The problem:
In your copy, repeat each record exactly and include no pictures.

Data:
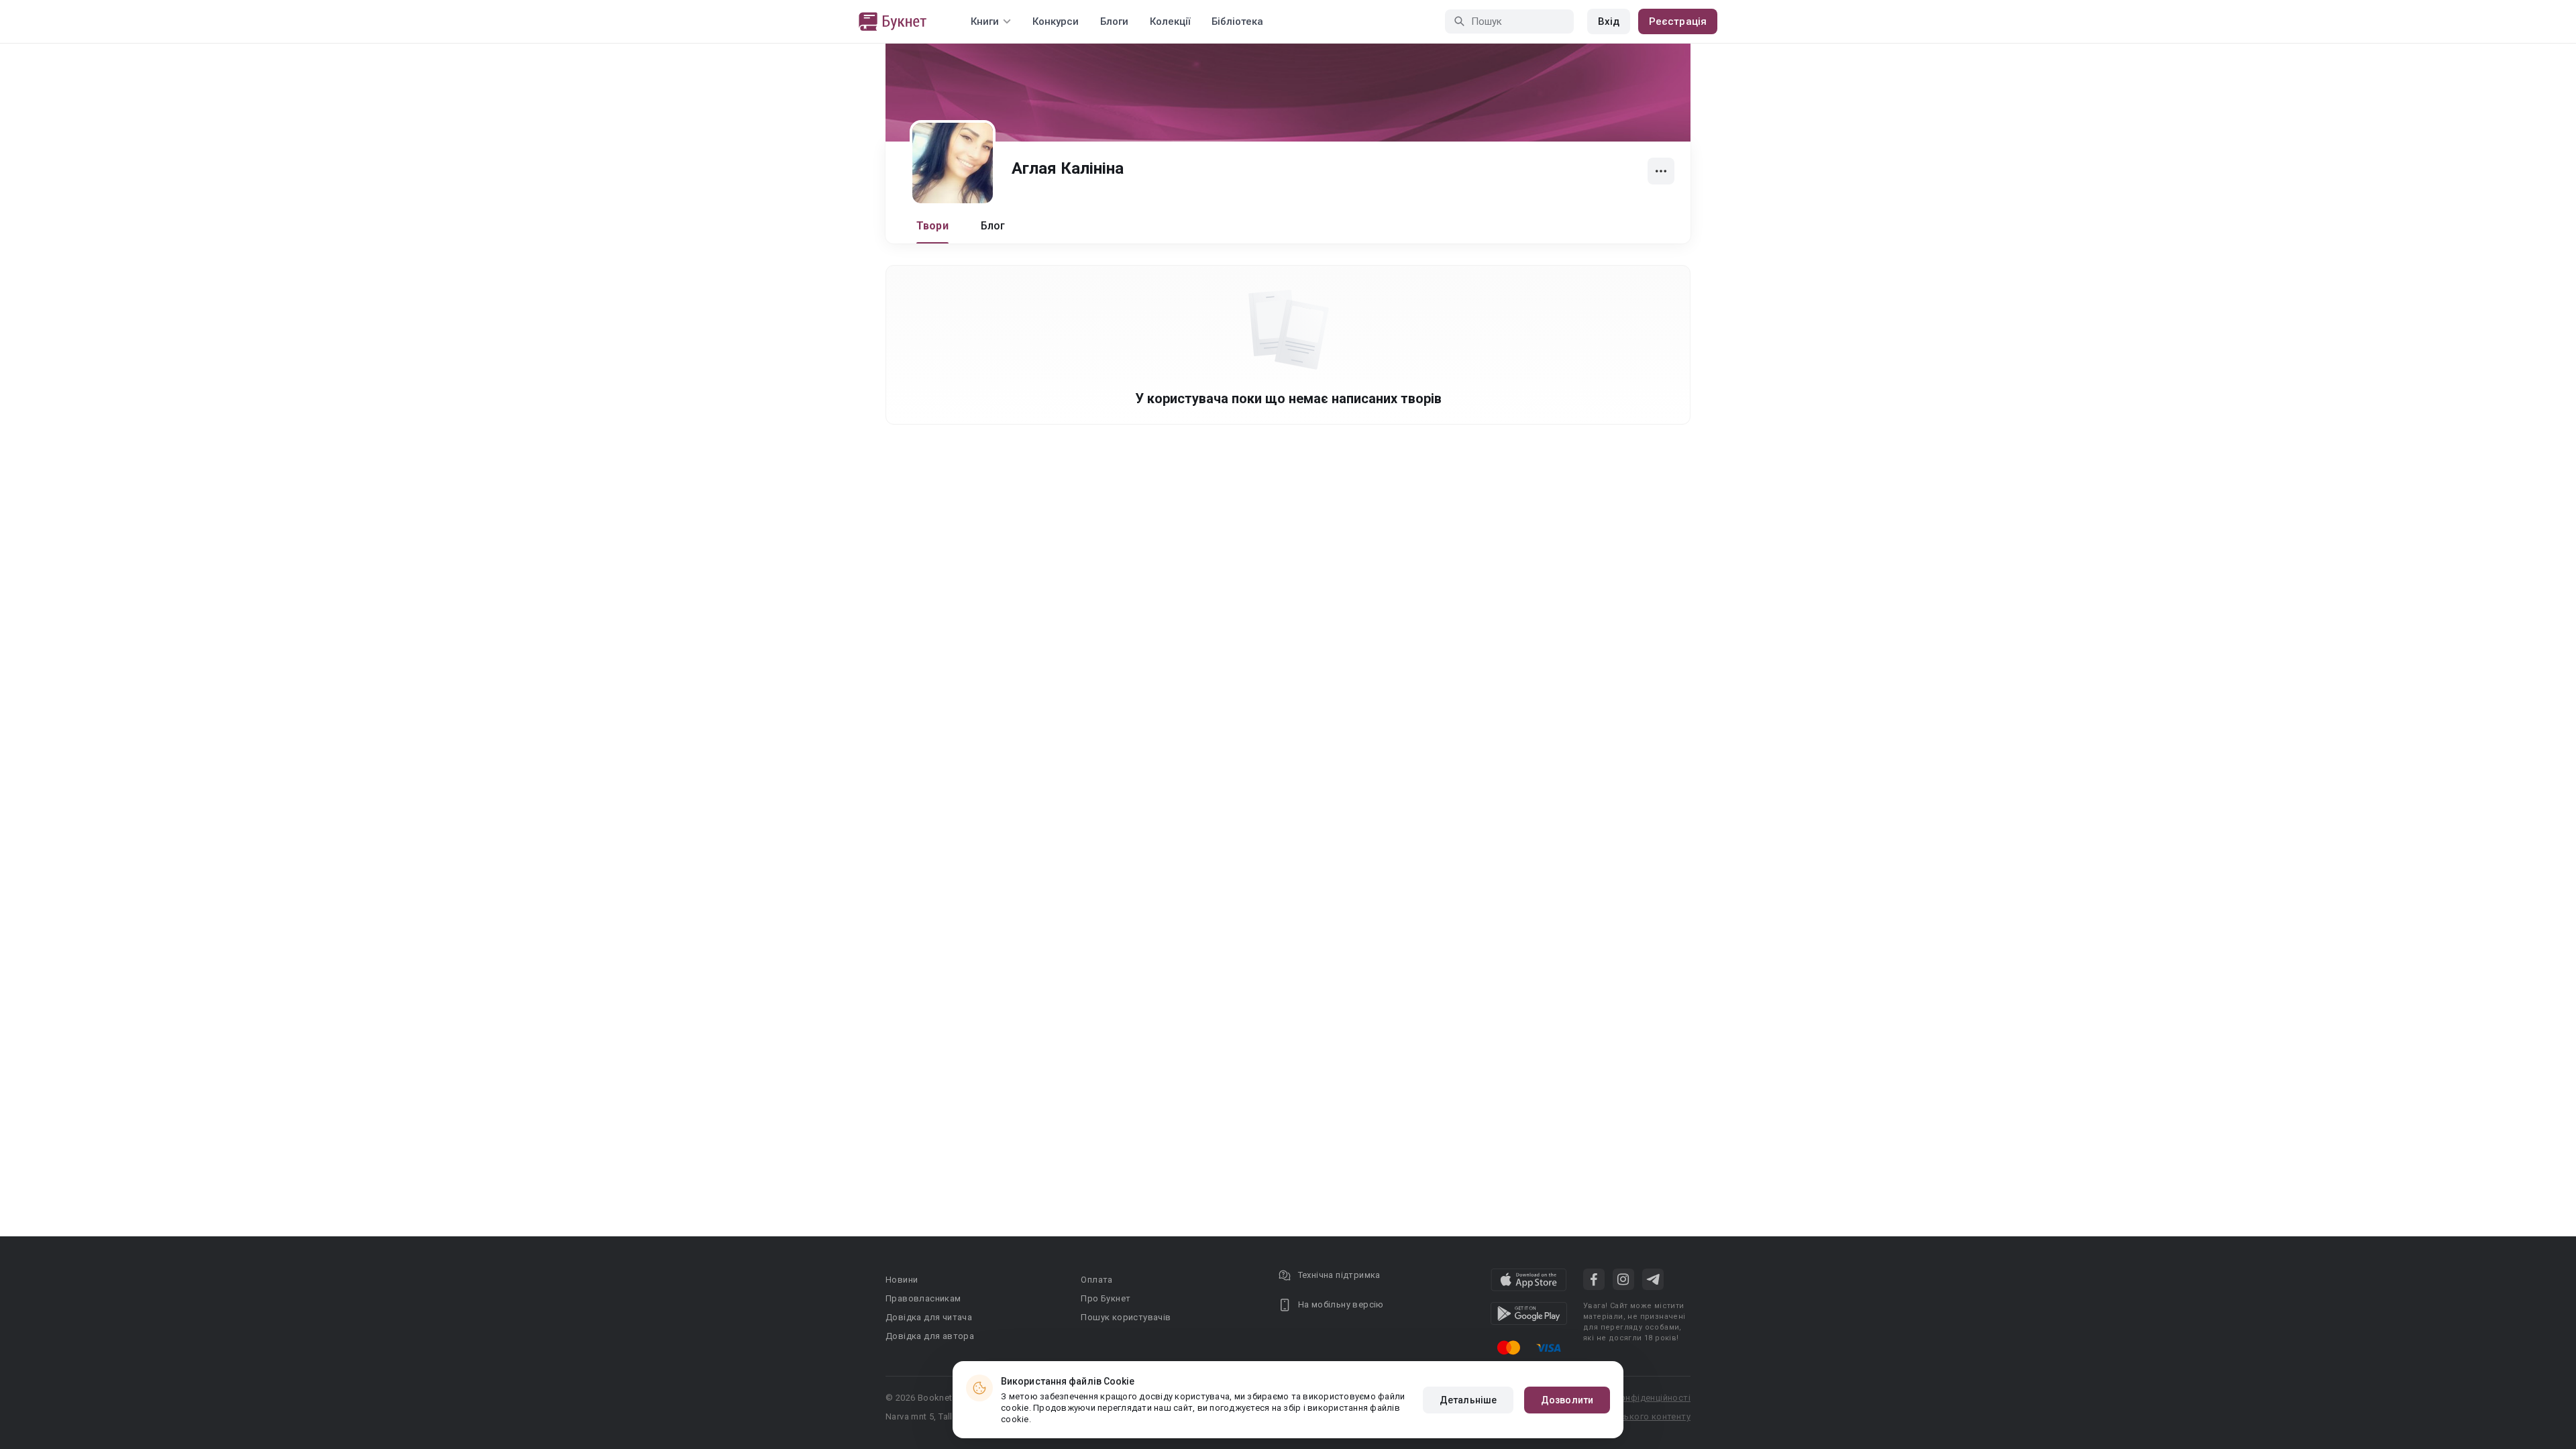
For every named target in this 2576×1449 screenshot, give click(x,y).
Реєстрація (1678, 21)
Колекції (1170, 21)
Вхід (1608, 21)
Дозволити (1567, 1400)
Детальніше (1468, 1400)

Exercise answer:
For every named target in this 2576×1449 screenshot, give click(x,y).
Реєстрація (1678, 21)
Колекції (1170, 21)
Вхід (1608, 21)
Дозволити (1567, 1400)
Детальніше (1468, 1400)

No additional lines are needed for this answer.